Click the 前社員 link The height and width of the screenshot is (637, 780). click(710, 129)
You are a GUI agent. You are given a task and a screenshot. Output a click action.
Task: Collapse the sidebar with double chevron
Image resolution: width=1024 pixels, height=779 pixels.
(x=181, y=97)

## Task to carry out
Please reproduce each entry exactly as it appears.

## Output of the task
Click the 前社員 link The height and width of the screenshot is (637, 780). click(710, 129)
You are a GUI agent. You are given a task and a screenshot. Output a click action.
Task: Collapse the sidebar with double chevron
Image resolution: width=1024 pixels, height=779 pixels.
(x=181, y=97)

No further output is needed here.